Activity: Please return the lines below verbatim, beginning at the one that has "Kalergi-terv (359, 1388)" and stopping after the one that has "2023 (361, 435)", and add no other lines.
-*-
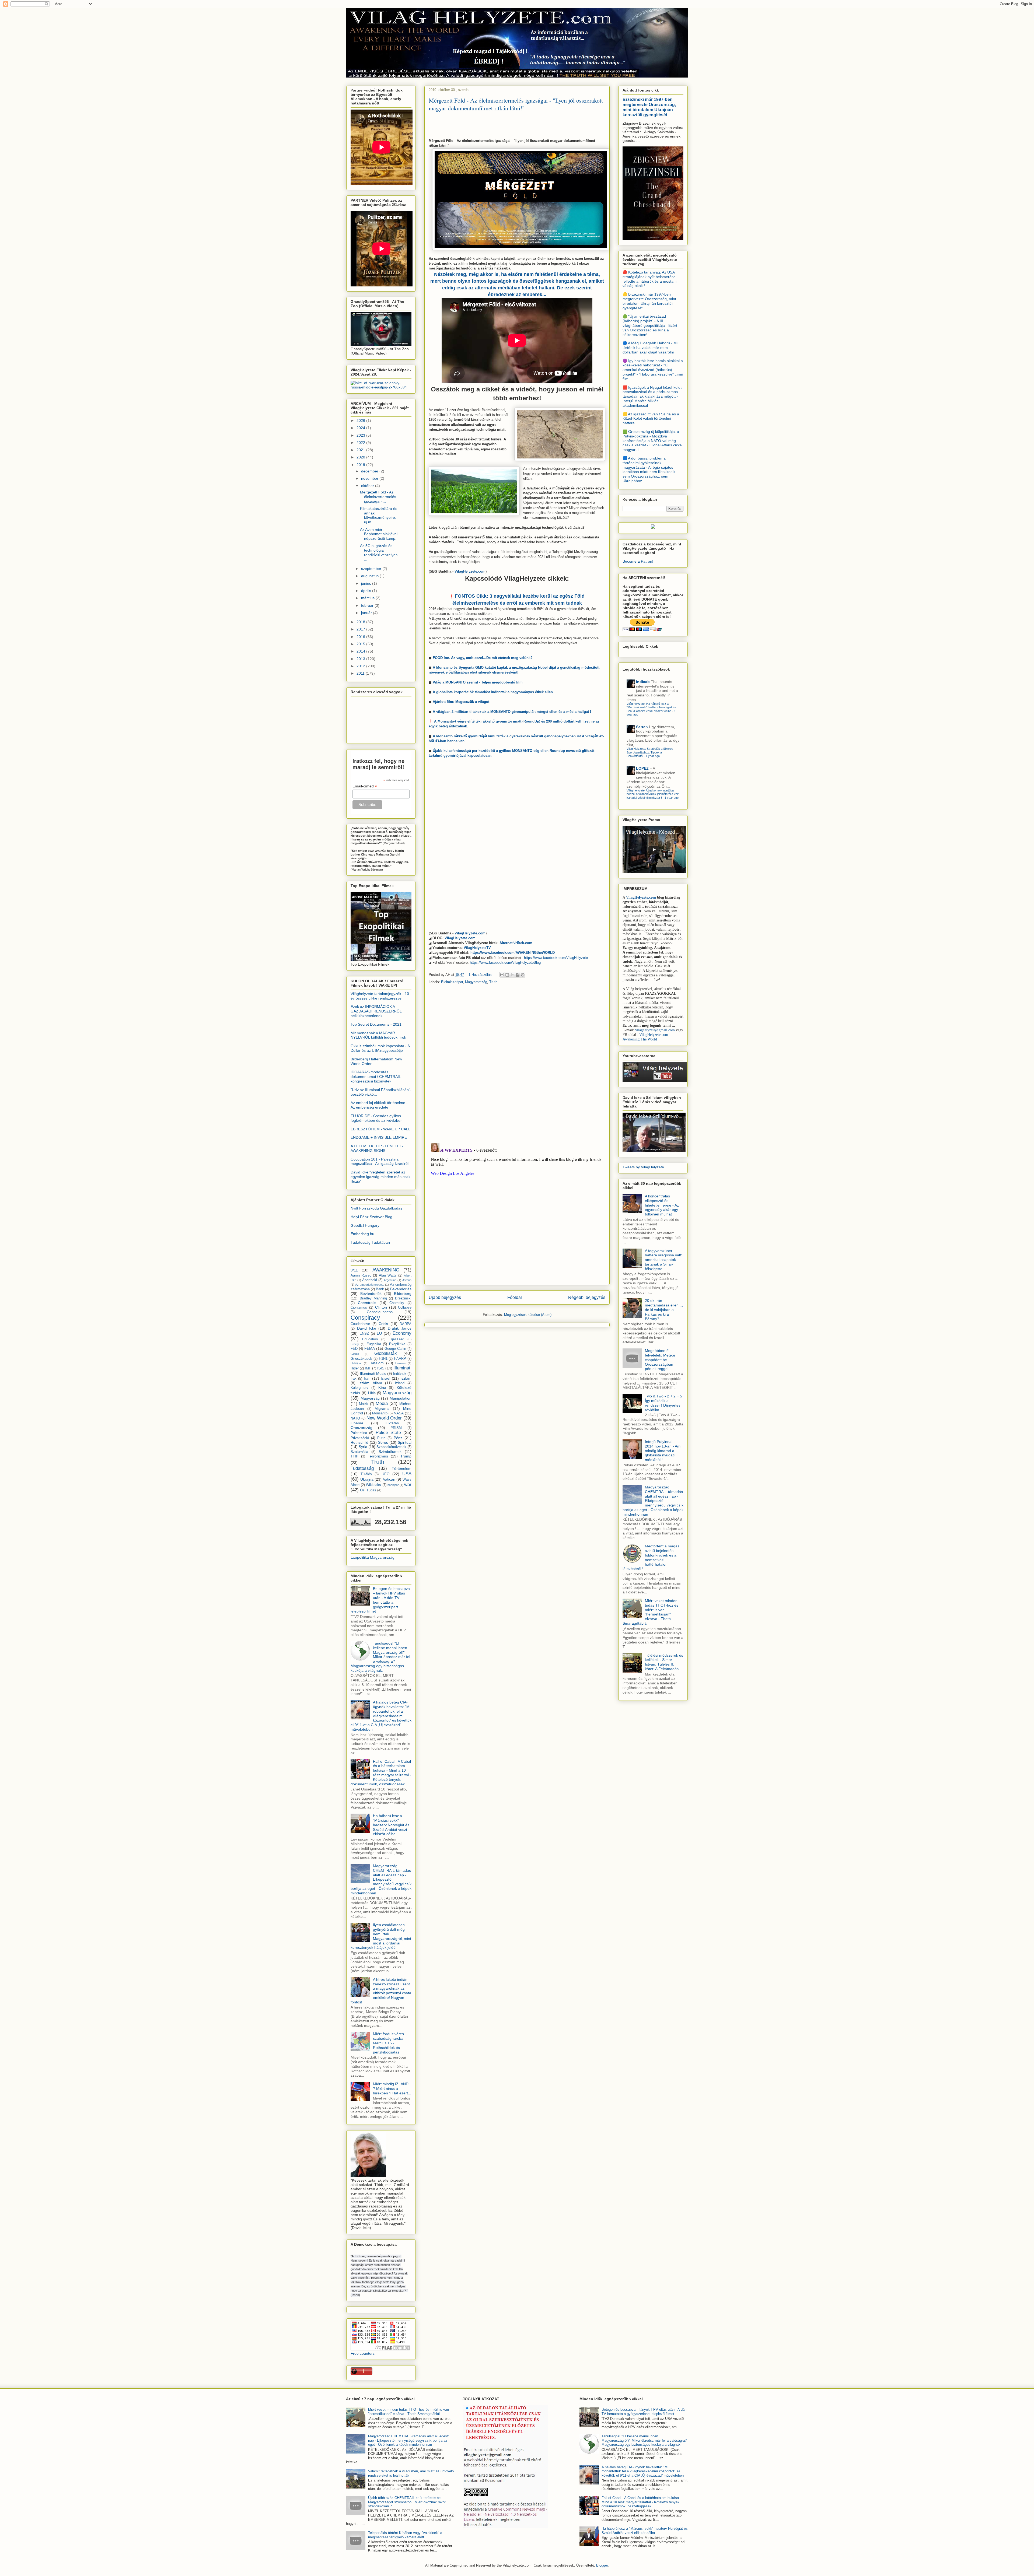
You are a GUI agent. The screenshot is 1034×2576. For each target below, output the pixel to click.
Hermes (400, 1363)
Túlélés (366, 1474)
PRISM (396, 1428)
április (366, 590)
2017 (361, 629)
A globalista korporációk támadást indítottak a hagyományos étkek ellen (493, 692)
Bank (380, 1289)
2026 (361, 420)
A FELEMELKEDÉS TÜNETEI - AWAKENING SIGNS (377, 1148)
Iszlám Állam (370, 1383)
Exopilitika (397, 1344)
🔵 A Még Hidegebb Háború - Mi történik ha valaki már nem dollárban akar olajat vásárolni (650, 347)
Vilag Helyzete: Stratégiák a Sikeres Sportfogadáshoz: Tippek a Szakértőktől (650, 752)
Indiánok (399, 1374)
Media (382, 1403)
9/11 (354, 1270)
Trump (405, 1456)
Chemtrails (367, 1303)
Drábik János (399, 1328)
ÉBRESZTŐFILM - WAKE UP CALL (380, 1129)
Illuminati (402, 1368)
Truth (493, 982)
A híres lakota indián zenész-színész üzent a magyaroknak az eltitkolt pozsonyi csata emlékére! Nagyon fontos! (381, 1990)
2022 (361, 442)
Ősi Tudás (368, 1490)
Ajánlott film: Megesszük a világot (461, 702)
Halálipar (356, 1363)
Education (370, 1339)
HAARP (400, 1359)
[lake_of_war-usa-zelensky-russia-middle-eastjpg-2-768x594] (381, 387)
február (368, 605)
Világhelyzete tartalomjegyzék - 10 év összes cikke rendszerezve (380, 995)
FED (354, 1349)
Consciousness (380, 1312)
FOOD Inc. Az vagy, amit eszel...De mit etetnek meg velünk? (483, 658)
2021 (361, 450)
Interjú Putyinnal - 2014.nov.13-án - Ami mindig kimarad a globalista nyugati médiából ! (663, 1450)
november (370, 478)
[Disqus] (517, 1064)
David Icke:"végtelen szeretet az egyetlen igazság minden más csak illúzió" (380, 1176)
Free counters (363, 2353)
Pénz (398, 1438)
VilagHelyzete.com (470, 571)
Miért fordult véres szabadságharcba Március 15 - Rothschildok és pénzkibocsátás (388, 2043)
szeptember (371, 568)
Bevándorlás (400, 1289)
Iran (367, 1378)
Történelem (401, 1468)
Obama (357, 1423)
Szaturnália (359, 1452)
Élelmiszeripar (452, 982)
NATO (355, 1418)
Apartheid (369, 1280)
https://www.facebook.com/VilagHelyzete (556, 958)
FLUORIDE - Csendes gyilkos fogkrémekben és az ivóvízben (377, 1118)
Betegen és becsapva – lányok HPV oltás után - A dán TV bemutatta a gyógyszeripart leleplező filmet (380, 1599)
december (370, 471)
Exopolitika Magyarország (372, 1557)
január (367, 613)
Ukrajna (366, 1479)
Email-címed (364, 786)
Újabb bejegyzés (445, 1297)
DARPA (405, 1324)
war (407, 1484)
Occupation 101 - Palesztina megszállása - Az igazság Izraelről (379, 1161)
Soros (383, 1442)
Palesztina (359, 1433)
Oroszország (361, 1427)
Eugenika (373, 1344)
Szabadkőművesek (391, 1447)
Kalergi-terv (359, 1388)
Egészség (396, 1339)
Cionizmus (359, 1307)
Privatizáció (360, 1438)
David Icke (366, 1328)
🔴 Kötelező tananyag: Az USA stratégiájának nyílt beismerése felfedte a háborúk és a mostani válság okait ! (649, 279)
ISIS (380, 1368)
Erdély (355, 1344)
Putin (381, 1438)
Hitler (355, 1368)
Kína (382, 1387)
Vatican (389, 1479)
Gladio (355, 1353)
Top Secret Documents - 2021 (376, 1024)
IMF (368, 1368)
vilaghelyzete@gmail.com (655, 1030)
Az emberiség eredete (369, 1284)
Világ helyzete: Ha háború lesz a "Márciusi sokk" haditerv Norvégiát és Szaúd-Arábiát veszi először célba (651, 707)
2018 (361, 622)
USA (406, 1473)
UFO (386, 1474)
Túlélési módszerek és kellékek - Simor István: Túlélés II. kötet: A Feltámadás (664, 1662)
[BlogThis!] (507, 974)
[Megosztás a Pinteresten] (522, 974)
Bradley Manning (373, 1298)
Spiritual (404, 1442)
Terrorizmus (378, 1456)
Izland (399, 1383)
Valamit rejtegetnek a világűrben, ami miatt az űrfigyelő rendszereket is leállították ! (411, 2473)
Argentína (390, 1280)
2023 (361, 435)
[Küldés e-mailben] (502, 974)
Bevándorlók (371, 1293)
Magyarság (370, 1398)
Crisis (383, 1324)
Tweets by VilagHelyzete (643, 1167)
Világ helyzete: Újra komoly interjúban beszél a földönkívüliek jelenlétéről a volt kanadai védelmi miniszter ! (653, 794)
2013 (361, 659)
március (368, 598)
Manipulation (400, 1398)
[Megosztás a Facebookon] (517, 974)
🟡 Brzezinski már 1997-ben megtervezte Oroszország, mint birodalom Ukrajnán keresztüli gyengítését (649, 301)
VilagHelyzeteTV (477, 948)
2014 (361, 651)
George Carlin (395, 1349)
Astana (406, 1280)
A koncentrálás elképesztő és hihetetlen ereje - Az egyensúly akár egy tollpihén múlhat (662, 1205)
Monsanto (379, 1413)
-*-
Answer space:
Kalergi-terv (359, 1388)
Egészség (396, 1339)
Cionizmus (359, 1307)
Privatizáció (360, 1438)
David Icke (366, 1328)
🔴 Kötelező tananyag: Az USA stratégiájának nyílt beismerése felfedte a háborúk és a mostani válság okait ! (649, 279)
ISIS (380, 1368)
Erdély (355, 1344)
Putin (381, 1438)
Hitler (355, 1368)
Kína (382, 1387)
Vatican (389, 1479)
Gladio (355, 1353)
Top Secret Documents - 2021 (376, 1024)
IMF (368, 1368)
vilaghelyzete@gmail.com (655, 1030)
Az emberiség eredete (369, 1284)
Világ helyzete: Ha háború lesz a "Márciusi sokk" haditerv Norvégiát és Szaúd-Arábiát veszi először célba (651, 707)
2018 (361, 622)
USA (406, 1473)
UFO (386, 1474)
Túlélési módszerek és kellékek - Simor István: Túlélés II. kötet: A Feltámadás (664, 1662)
[BlogThis!] (507, 974)
[Megosztás a Pinteresten] (522, 974)
Bradley Manning (373, 1298)
Spiritual (404, 1442)
Terrorizmus (378, 1456)
Izland (399, 1383)
Valamit rejtegetnek a világűrben, ami miatt az űrfigyelő rendszereket is leállították ! (411, 2473)
Argentína (390, 1280)
2023 (361, 435)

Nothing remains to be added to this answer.